[Aim of the exercise] The records below must be retyped exactly.

[Input data]
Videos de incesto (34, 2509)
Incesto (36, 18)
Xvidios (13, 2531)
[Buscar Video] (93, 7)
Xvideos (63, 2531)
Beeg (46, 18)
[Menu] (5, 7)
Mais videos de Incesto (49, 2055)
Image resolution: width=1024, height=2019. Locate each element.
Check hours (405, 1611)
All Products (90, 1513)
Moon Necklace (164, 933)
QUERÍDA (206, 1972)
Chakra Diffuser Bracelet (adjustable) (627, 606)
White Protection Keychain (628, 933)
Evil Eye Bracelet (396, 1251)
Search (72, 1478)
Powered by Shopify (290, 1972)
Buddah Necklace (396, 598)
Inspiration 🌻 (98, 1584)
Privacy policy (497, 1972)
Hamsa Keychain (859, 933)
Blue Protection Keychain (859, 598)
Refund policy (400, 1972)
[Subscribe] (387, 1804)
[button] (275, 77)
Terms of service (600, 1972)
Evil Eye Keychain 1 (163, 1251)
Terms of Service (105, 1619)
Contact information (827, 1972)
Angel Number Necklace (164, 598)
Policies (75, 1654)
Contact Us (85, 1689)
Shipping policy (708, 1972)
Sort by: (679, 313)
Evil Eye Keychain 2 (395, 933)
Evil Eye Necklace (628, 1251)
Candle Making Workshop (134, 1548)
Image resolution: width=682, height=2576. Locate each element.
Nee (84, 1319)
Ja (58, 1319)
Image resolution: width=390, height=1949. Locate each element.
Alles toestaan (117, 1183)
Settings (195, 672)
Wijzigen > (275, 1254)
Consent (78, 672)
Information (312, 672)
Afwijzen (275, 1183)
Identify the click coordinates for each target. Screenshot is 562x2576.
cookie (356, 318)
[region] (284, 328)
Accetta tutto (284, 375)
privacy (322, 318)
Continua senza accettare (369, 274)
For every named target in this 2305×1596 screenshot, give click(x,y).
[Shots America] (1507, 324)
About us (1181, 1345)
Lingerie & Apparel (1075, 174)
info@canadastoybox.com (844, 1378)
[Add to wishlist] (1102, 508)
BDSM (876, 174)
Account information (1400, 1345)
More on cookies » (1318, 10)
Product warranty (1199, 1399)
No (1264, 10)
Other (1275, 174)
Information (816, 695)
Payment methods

[Solution]
Videos de incesto (34, 2509)
Incesto (36, 18)
Xvidios (13, 2531)
[Buscar Video] (93, 7)
Xvideos (63, 2531)
Beeg (46, 18)
[Menu] (5, 7)
Mais videos de Incesto (49, 2055)
Image resolution: width=1024, height=2019. Locate each element.
Check hours (405, 1611)
All Products (90, 1513)
Moon Necklace (164, 933)
QUERÍDA (206, 1972)
Chakra Diffuser Bracelet (adjustable) (627, 606)
White Protection Keychain (628, 933)
Evil Eye Bracelet (396, 1251)
Search (72, 1478)
Powered by Shopify (290, 1972)
Buddah Necklace (396, 598)
Inspiration 🌻 (98, 1584)
Privacy policy (497, 1972)
Hamsa Keychain (859, 933)
Blue Protection Keychain (859, 598)
Refund policy (400, 1972)
[Subscribe] (387, 1804)
[button] (275, 77)
Terms of service (600, 1972)
Evil Eye Keychain 1 (163, 1251)
Terms of Service (105, 1619)
Contact information (827, 1972)
Angel Number Necklace (164, 598)
Policies (75, 1654)
Contact Us (85, 1689)
Shipping policy (708, 1972)
Sort by: (679, 313)
Evil Eye Keychain 2 (395, 933)
Evil Eye Necklace (628, 1251)
Candle Making Workshop (134, 1548)
Image resolution: width=682, height=2576. Locate each element.
Nee (84, 1319)
Ja (58, 1319)
Image resolution: width=390, height=1949. Locate each element.
Alles toestaan (117, 1183)
Settings (195, 672)
Wijzigen > (275, 1254)
Consent (78, 672)
Information (312, 672)
Afwijzen (275, 1183)
Identify the click coordinates for each target. Screenshot is 562x2576.
cookie (356, 318)
[region] (284, 328)
Accetta tutto (284, 375)
privacy (322, 318)
Continua senza accettare (369, 274)
For every named target in this 2305×1596 screenshot, give click(x,y).
[Shots America] (1507, 324)
About us (1181, 1345)
Lingerie & Apparel (1075, 174)
info@canadastoybox.com (844, 1378)
[Add to wishlist] (1102, 508)
BDSM (876, 174)
Account information (1400, 1345)
More on cookies » (1318, 10)
Product warranty (1199, 1399)
No (1264, 10)
Other (1275, 174)
Information (816, 695)
Payment methods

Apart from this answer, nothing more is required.